My tail lashed threateningly at the ones behind me to let them know that, while I hadn’t taken my eyes from the set in front of me, I most definitely knew they were there. This had just become one of the worst case scenarios possible. Any sort of canine tended to be smart, vicious, and to bucking tough for any of us to be comfortable with.
I made eye contact with the leader, staring him down. Daring him to attack a dragon. Even if I wasn’t a big one, I was still a dragon and plenty of creatures would think twice about attacking.
Apparently not these ones. The leader met my eyes and its snarl seemed to curl up into something almost like a smile.
The leader attacked first. As one, the four others followed.
Welcome to the Twilight [Prologue] {Unedited}
Three years ago, the sun and moon stopped moving, and Equestria began the Twilight.
Three days later, the citizens of Equestria found out why the Princesses wouldn’t move the sun. They couldn’t, having fallen into a coma they had yet to awaken from.

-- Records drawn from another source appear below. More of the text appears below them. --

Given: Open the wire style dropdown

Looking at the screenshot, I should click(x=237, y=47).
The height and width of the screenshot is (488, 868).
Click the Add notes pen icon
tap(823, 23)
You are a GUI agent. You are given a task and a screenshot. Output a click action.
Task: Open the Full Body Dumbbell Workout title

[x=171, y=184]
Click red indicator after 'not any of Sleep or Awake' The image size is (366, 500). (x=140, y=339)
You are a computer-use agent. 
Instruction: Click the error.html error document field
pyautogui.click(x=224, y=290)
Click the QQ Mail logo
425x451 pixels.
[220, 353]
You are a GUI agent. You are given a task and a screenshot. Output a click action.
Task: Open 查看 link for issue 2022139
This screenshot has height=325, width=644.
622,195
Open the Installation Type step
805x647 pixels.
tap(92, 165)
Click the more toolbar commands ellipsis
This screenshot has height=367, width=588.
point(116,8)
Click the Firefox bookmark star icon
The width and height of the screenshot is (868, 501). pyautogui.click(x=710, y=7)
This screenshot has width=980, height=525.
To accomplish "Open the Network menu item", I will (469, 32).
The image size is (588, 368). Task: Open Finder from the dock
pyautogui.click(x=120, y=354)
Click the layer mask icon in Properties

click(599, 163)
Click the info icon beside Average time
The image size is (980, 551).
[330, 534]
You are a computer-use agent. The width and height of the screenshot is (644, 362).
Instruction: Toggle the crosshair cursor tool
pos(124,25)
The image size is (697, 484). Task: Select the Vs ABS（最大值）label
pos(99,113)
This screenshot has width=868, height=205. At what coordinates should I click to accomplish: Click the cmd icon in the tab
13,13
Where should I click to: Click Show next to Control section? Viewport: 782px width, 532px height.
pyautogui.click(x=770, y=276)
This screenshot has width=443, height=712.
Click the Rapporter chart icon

Twilight Sparkle took control of the Government as the remaining Princess, Cadence’s focus being forced to remain on the Crystal Empire. In truth, it was the Advisers that ran things behind the scenes, as Twilight was nowhere near ready to run a country.
It took two weeks before the noble court and all hereditary positions within the court were totally stripped of their authority. While there were a few that were genuinely trying to help, enough of a majority were being a detriment to Equestria with their power games.
Equestria held together as a nation for only six months before the first city fell into anarchy. Baltimare had ever been a place of two sides. As a thriving port city, it had more than its fair share of problems with crime, smuggling, and even sometimes pirates.
Baltimare was the first domino. Manehattan was lost next. Then Vanhoover. Not even instituting martial law in an attempt to keep the peace had been enough. Canterlot had been the last to fall, the seat of Government almost seemed to be enough.
Then, two years ago, the monsters began to appear. Creatures of shadow and death. Nightmares figuratively and literally, born of the realm of dreams and given life by the Everlasting Twilight. Now, there was no law, no government. Everypony was out for themselves, not caring about others. The cities had more or less been abandoned for the countryside and villages, where food could be grown for a community and a fortified stronghold more easily build.
But there were those that remained in the city and those that had slipped through the cracks. One such group that slipped through the cracks was a group of foals now living in what was left of one of Canterlot’s warehouse districts outside the airship drydocks.